Décryptage

Une «autoroute» de transport du CO2 depuis le port de Dunkerque en projet

Les entreprises Natran (ex GRT gaz) et Equinor portent un gros projet d’implantation d’un hub de transport et de stockage du CO2 en mer du Nord depuis le port de Dunkerque. Celui-ci fait actuellement l’objet d’une concertation préalable et a été présenté en commission «Nouveaux projets» lors de la dernière réunion du Secrétariat Permanent pour la Prévention des Pollutions Industrielles (SPPPI) à Dunkerque.

©Dunkerque Port

©Dunkerque Port

Les projets de décarbonation industrielle se multiplient dans l’agglomération dunkerquoise, territoire le plus émetteur de CO2 industriel en France. Après le sidérurgiste ArcelorMittal, c’est le producteur d’aluminium primaire Aluminium Dunkerque qui s’y est attaqué, suivi par le groupe pharmaceutique AstraZenaca et le chocolatier Cémoi. Cependant, si les changements de process peuvent drastiquement faire baisser les émissions, ceux-ci ne pourront jamais éliminer la totalité du CO2 émis. Sans compter la difficulté de décarboner certains process.

C’est ici qu’interviennent le français Natran (ex GRT Gaz, opérateur principal du transport de gaz à haute pression en France) et le norvégien Equinor, unis autour d’un ambitieux projet de stockage et de transport du CO2 résiduel en mer du Nord depuis le port de Dunkerque. Ce serait une première en France. Celui-ci se divise en deux parties : d’abord un ensemble comprenant une infrastructure de stockage et de transport de CO2 (30 km de canalisation à terre), une station de compression et une vanne d’atterrage. Répondant au nom de DK Harbo, cette partie est portée par Natran.

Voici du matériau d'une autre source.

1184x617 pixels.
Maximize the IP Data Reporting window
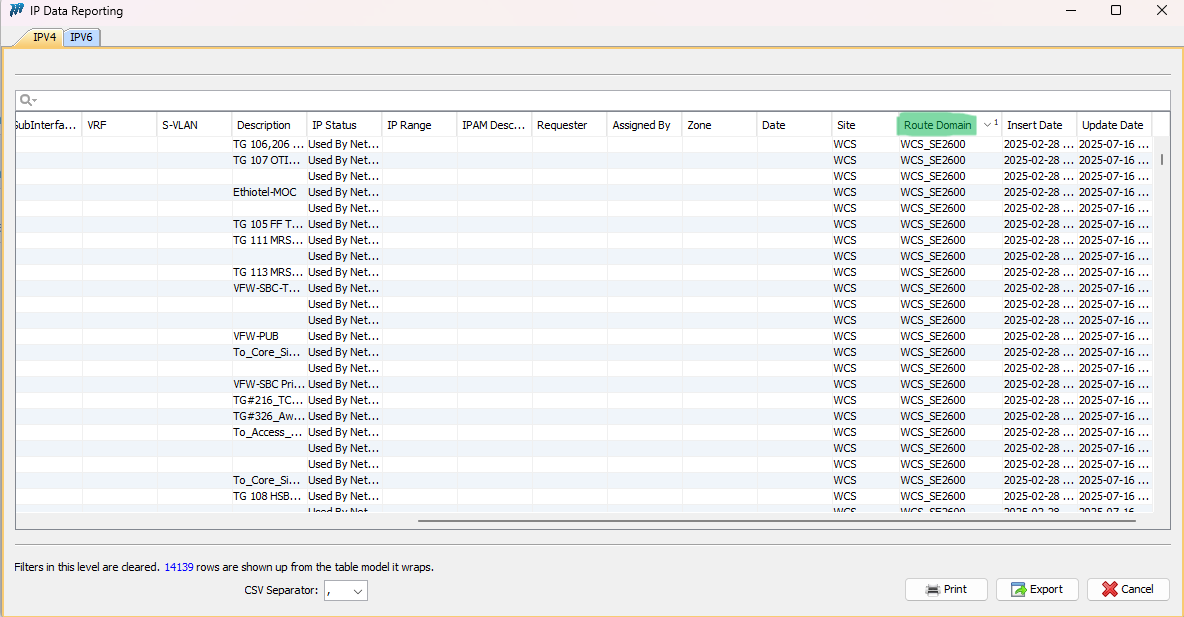pyautogui.click(x=1116, y=11)
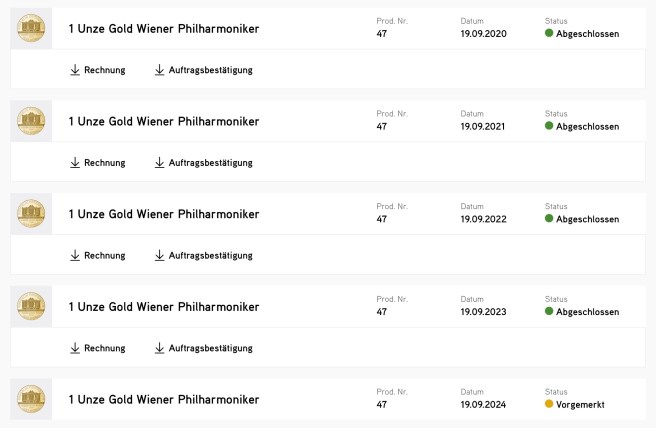
Task: Click download icon beside 2023 Rechnung
Action: point(75,348)
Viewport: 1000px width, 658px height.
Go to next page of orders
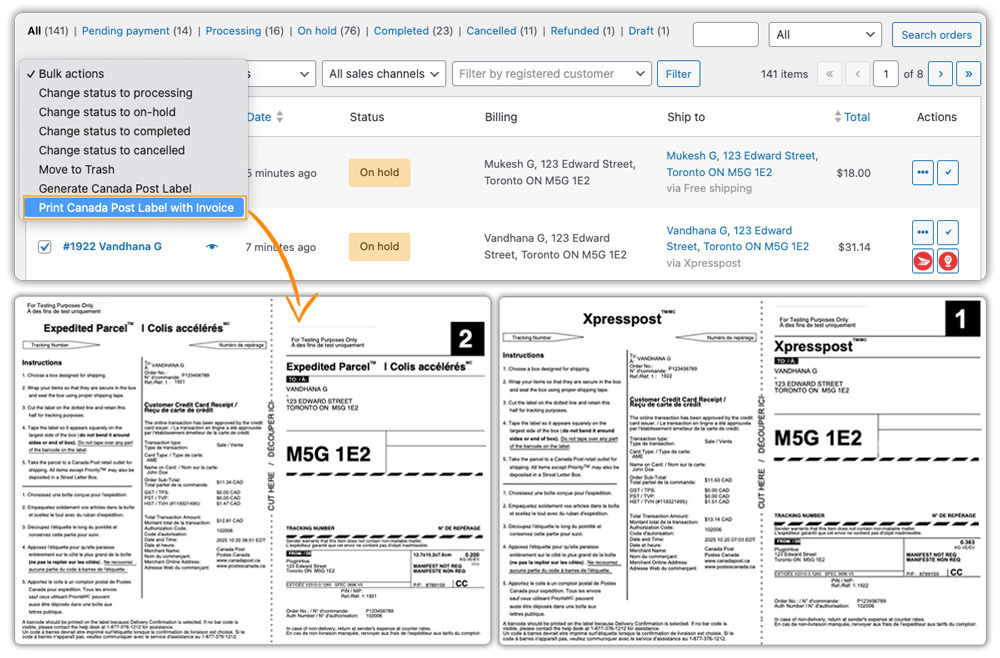coord(939,74)

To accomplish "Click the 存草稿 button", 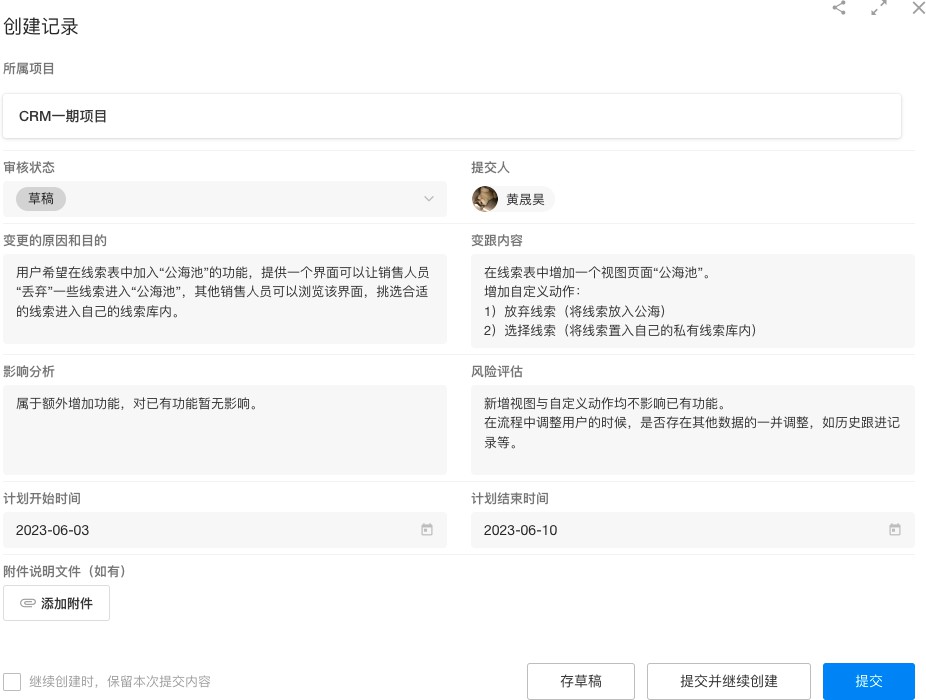I will pyautogui.click(x=580, y=681).
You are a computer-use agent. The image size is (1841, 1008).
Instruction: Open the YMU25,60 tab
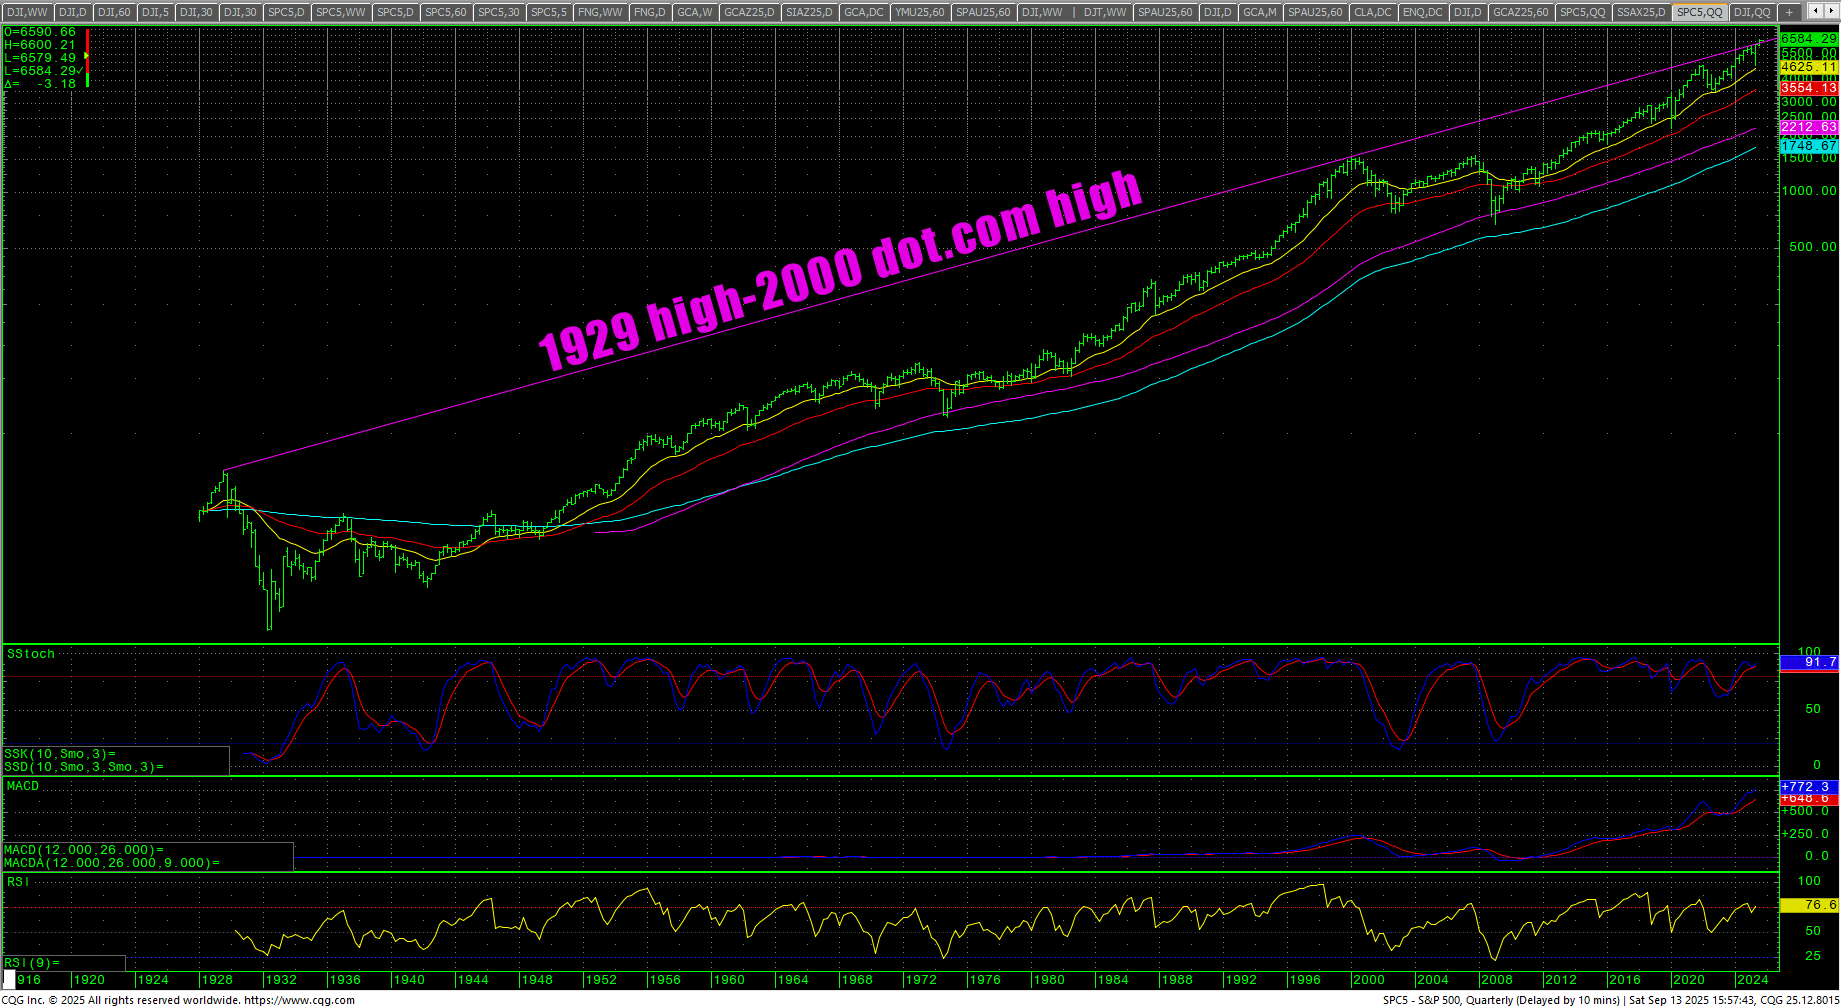coord(919,12)
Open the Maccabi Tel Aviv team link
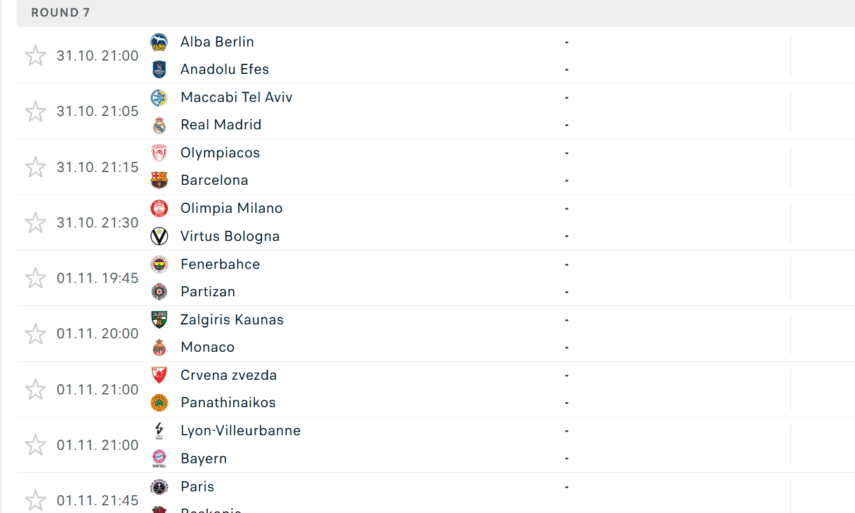The image size is (855, 513). click(236, 97)
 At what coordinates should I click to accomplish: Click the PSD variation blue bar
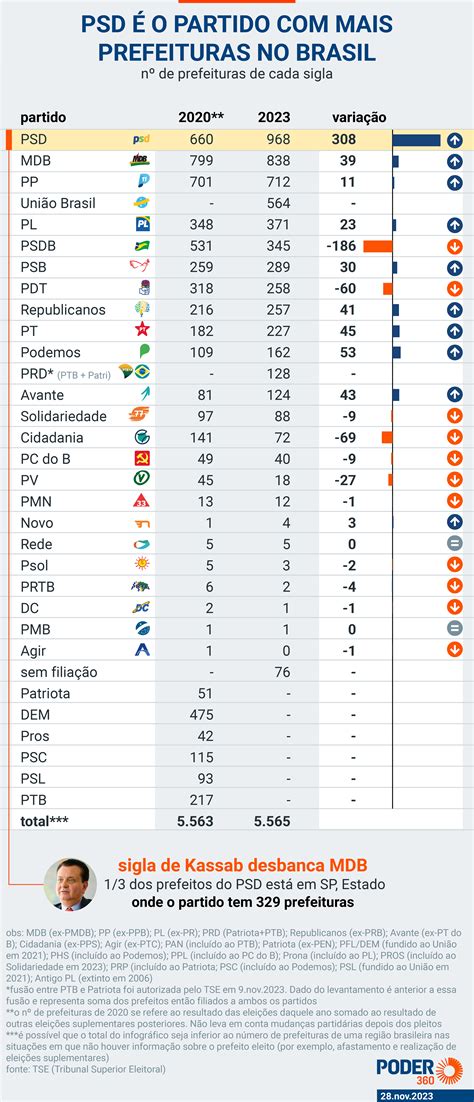416,140
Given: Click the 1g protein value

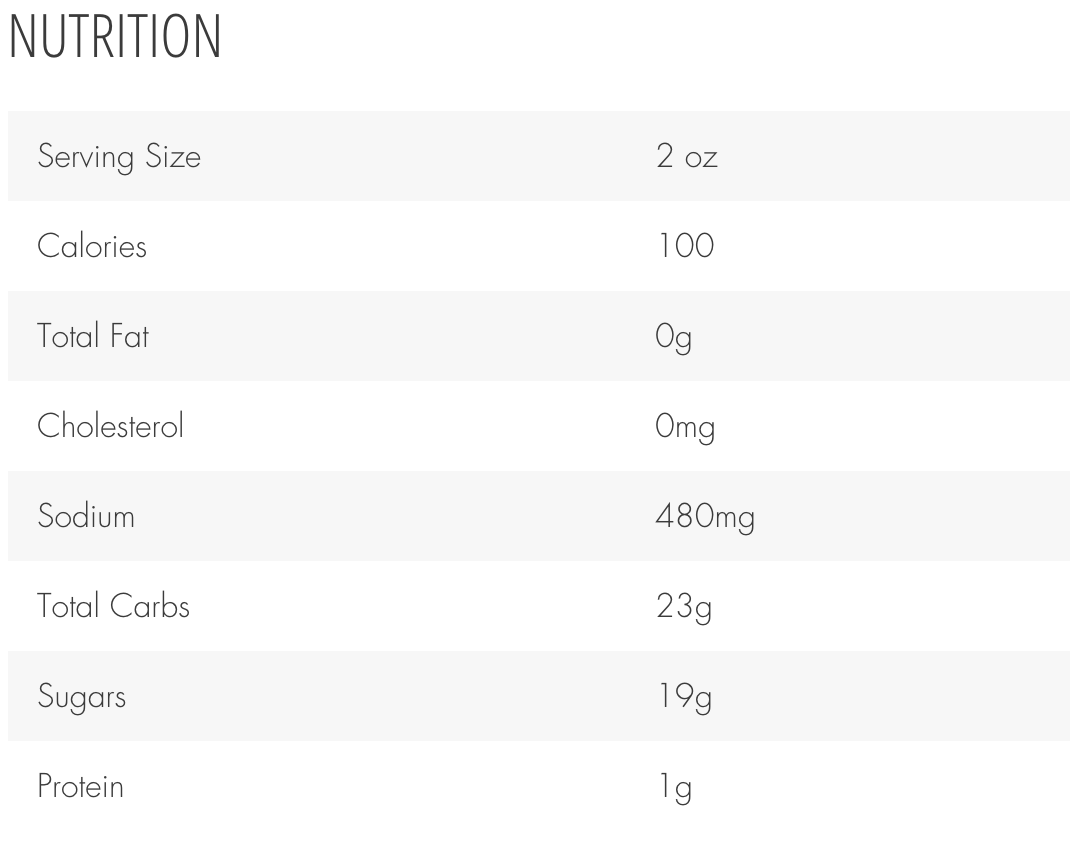Looking at the screenshot, I should (x=675, y=788).
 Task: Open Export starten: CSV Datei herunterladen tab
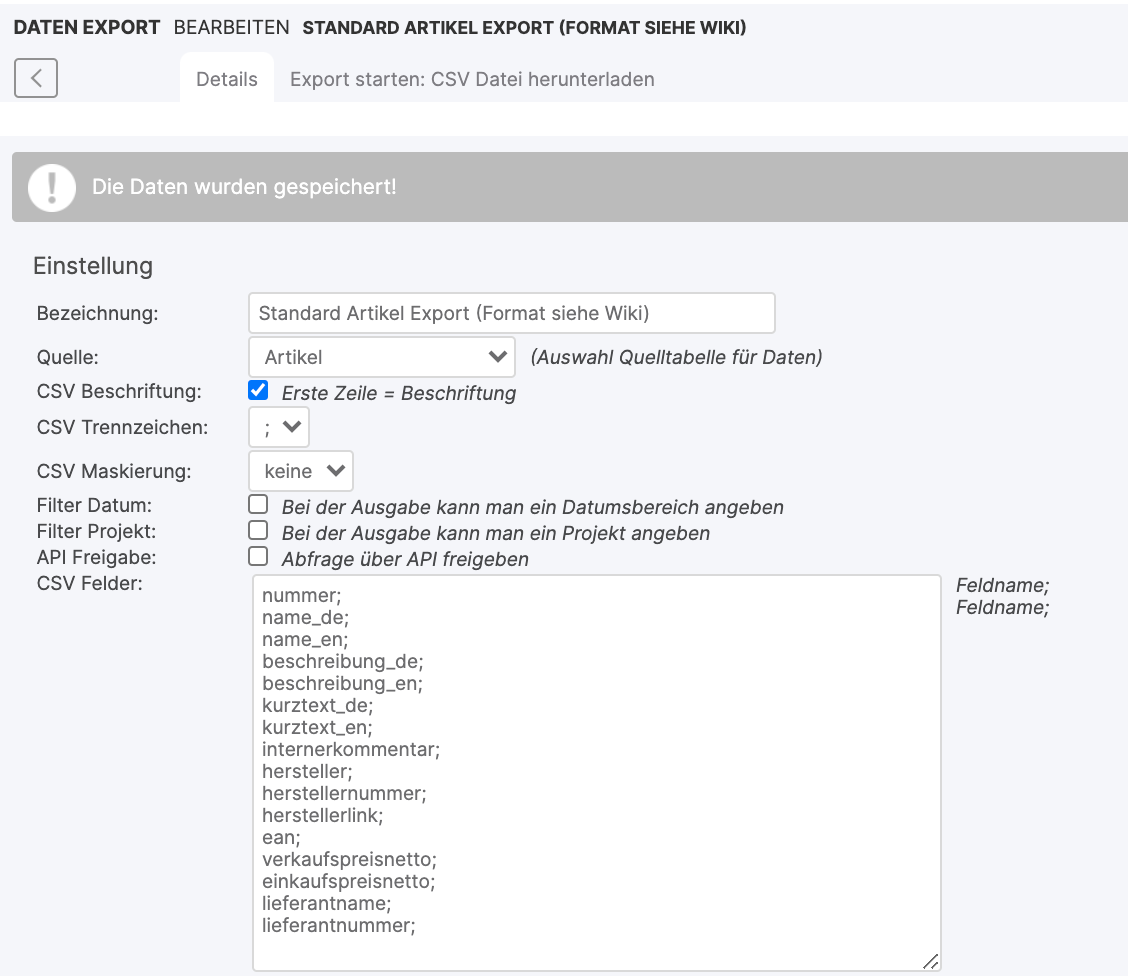click(x=472, y=79)
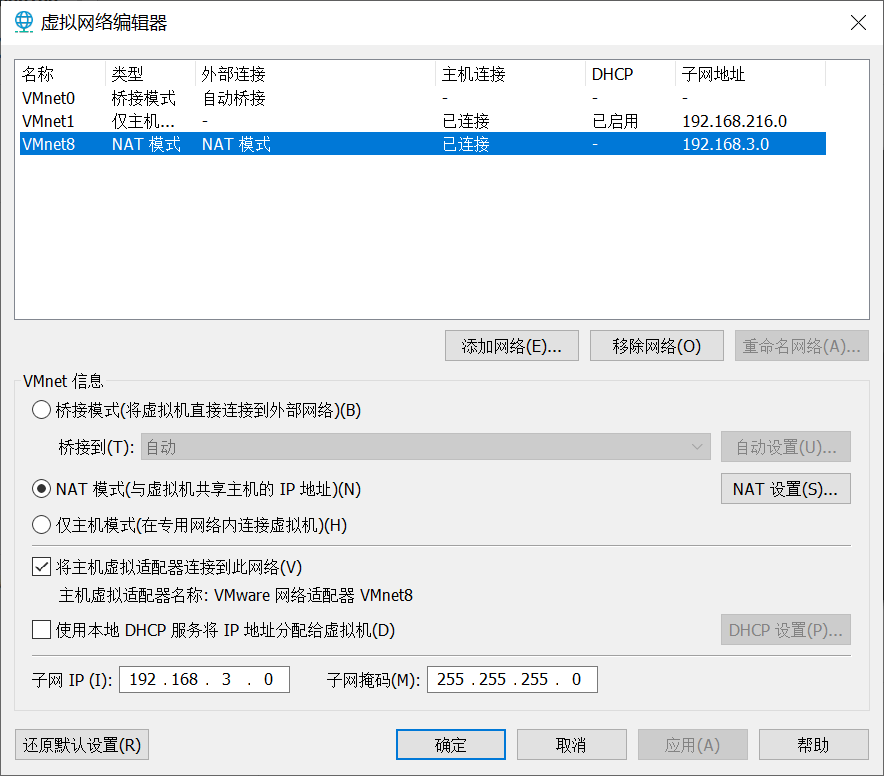Open NAT settings via NAT 设置 button
884x776 pixels.
tap(785, 488)
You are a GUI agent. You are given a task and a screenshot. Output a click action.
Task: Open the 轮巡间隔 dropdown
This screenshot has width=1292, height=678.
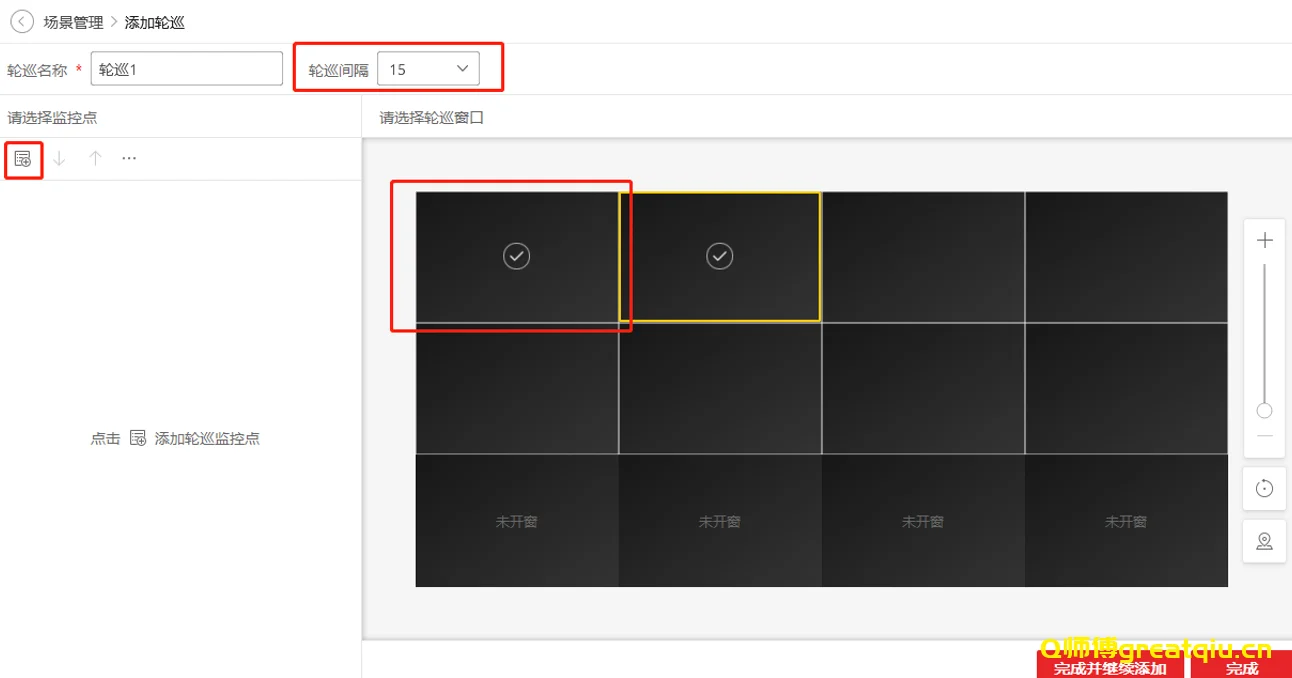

Le projet prévoit ensuite la connexion de cet ensemble à un carboduc d’environ 1 150 km qui va relier l’Europe continentale à la mer de Norvège, en vue de l’enfouissement du CO2 dans des fosses sous-marines en mer du Nord. Appelé «CO2 Highway Europe», ce carboduc sera construit par Equinor, un groupe d’énergie pétrolière et éolienne norvégien qui emploie 29 000 personnes.

Un investissement de 1,1 milliard d'euros

Ce projet fait actuellement l’objet d’une concertation préalable portée par la CNDP (Commission nationale du débat public). Soutenu par l’Etat, il a reçu une subvention dans le cadre des ZIBAC (Zone Bas Carbone) dont le territoire dunkerquois est lauréat. L’investissement, pour la seule partie française, est très conséquent puisqu’il est actuellement estimé à 1,1 milliard d’euros, réparti entre DK Harbo (300 millions d’euros) et CO2 Highway Europe (800 millions d’euros).

Infrastructure de transport de CO2 à grande échelle, elle intéresse déjà localement ArcelorMittal et Aluminium Dunkerque. Elle a effectivement vocation à être connectée à plusieurs émetteurs. Les deux entreprises associées avancent le chiffre de 4 millions de tonnes de CO2 collectées par an à l’horizon 2030/2032 avec des perspectives de 12 à 20 millions en 2040, en fonction de l’étendue de la zone de collectage qui pourrait aller jusqu’en Belgique. «Rien que dans le Dunkerquois, nous avons évalué à 10 millions de tonnes annuelles le gisement potentiel de CO2. Si nous étendons nos activités vers le Havre à l’ouest et Nancy à l’est depuis Dunkerque, le gisement monte à 17 millions. Ce chiffre, très important, est essentiel pour nous car la massification est la clé de notre compétitivité», résument les deux entreprises.